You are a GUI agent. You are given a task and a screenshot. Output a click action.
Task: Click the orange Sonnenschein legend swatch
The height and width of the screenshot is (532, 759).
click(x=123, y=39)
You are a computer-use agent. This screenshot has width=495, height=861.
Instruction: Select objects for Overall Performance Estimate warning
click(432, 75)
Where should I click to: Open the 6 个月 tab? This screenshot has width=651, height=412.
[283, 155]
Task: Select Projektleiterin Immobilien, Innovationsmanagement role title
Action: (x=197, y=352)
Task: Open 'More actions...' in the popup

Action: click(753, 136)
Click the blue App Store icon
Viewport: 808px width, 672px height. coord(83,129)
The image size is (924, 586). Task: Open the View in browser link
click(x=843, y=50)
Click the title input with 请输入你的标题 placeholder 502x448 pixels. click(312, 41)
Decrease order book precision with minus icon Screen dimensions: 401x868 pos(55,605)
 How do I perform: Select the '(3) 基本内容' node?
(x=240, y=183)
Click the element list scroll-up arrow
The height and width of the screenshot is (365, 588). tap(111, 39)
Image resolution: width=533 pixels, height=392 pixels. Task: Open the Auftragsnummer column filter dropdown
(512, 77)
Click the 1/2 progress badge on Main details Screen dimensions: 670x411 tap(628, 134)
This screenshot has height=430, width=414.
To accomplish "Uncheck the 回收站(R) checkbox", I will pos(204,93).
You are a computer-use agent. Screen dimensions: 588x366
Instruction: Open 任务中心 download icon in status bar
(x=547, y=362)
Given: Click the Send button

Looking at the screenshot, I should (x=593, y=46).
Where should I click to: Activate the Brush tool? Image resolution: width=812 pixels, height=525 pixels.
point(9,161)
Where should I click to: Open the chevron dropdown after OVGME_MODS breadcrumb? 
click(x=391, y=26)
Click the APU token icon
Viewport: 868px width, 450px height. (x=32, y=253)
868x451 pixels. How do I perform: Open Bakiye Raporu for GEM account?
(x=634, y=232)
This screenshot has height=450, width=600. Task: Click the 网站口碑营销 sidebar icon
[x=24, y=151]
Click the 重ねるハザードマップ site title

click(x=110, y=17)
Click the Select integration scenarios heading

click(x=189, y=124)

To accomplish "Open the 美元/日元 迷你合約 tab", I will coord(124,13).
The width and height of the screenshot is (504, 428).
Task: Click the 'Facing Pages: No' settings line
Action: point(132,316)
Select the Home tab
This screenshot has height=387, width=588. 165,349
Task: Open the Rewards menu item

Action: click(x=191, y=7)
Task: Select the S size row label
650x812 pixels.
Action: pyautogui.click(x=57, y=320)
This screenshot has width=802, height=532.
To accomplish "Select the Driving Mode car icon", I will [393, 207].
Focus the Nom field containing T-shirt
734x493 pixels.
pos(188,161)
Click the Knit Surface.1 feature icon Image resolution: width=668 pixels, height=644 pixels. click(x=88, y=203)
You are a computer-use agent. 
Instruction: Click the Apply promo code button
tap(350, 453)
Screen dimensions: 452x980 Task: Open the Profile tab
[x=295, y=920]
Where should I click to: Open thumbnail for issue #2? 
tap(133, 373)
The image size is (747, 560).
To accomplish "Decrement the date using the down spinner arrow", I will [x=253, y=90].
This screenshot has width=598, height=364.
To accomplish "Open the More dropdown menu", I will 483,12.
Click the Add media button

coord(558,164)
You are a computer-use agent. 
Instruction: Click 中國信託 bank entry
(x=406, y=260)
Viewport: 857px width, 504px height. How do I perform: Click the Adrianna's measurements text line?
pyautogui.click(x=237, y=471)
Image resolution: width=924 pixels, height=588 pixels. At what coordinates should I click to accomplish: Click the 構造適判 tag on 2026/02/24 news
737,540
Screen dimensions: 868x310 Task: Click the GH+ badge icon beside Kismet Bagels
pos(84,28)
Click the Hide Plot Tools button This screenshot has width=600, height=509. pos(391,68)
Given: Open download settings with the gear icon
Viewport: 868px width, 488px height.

========

*What is being asked*. In which lines of the records does the word "computer" appear? Copy each of them.

*Response*.
You are a computer-use agent. This screenshot has width=495, height=861.
You are a computer-use agent. Screen dimensions: 588x366
You are a computer-use agent. 
You are a computer-use agent. 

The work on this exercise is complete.